#### Written task
Which lines in the items below contain the string "Instruction"? Pick out each of those lines and copy it.

#### Data for this task
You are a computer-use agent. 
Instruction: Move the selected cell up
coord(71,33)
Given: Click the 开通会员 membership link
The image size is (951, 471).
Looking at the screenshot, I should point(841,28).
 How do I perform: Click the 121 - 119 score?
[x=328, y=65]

==

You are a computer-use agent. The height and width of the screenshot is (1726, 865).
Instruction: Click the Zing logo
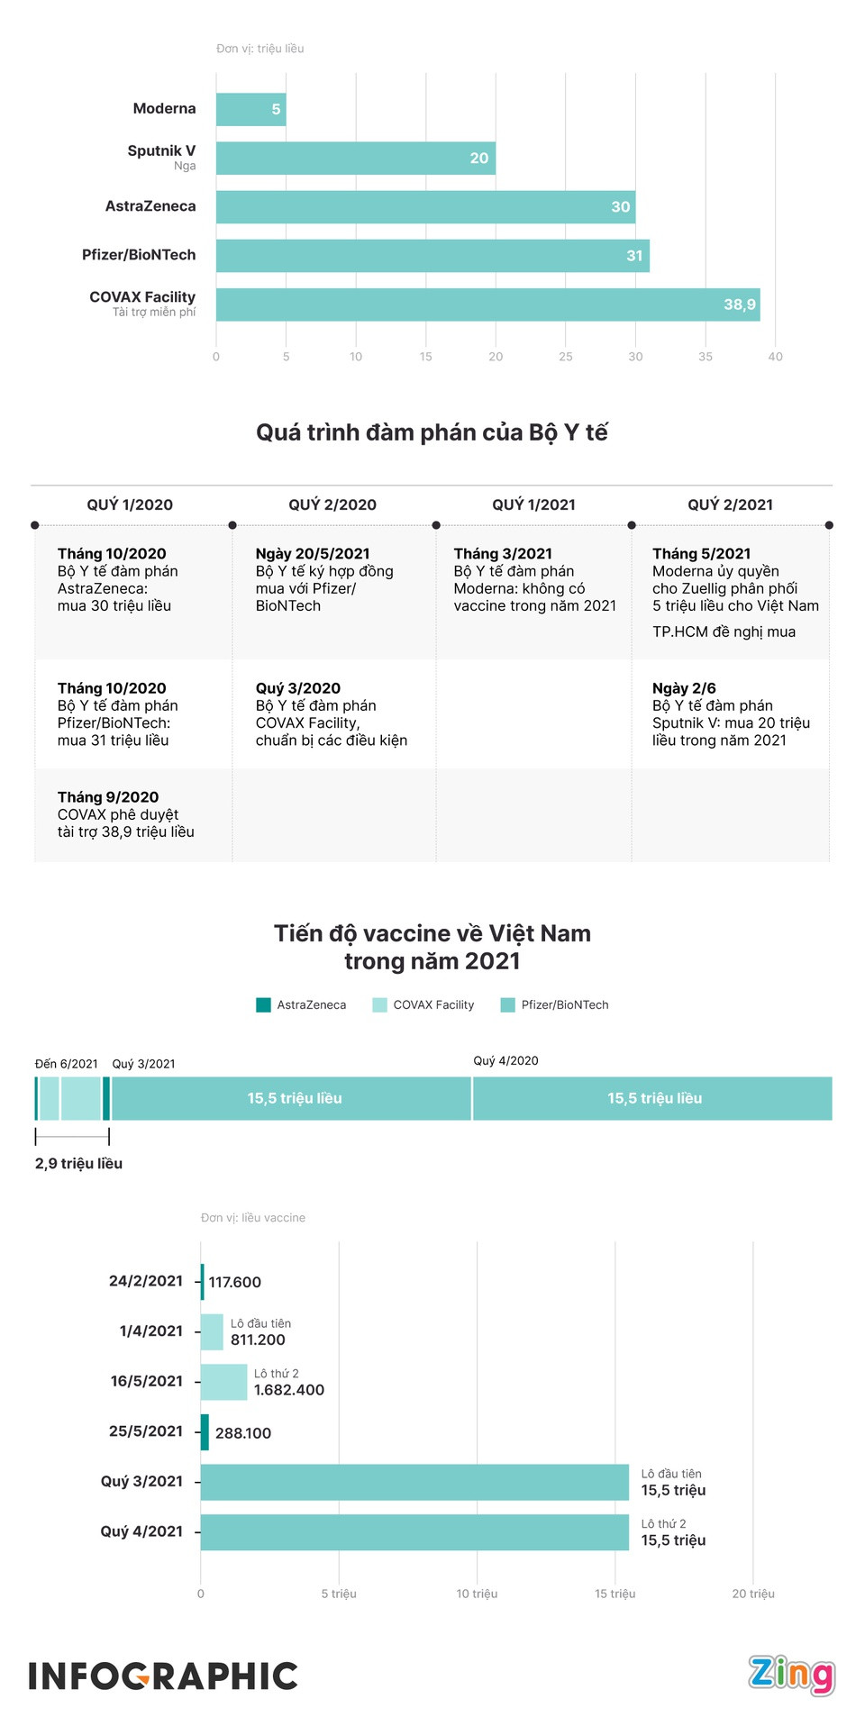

#### Expected answer
Instruction: Move the selected cell up
Instruction: Click the Zing logo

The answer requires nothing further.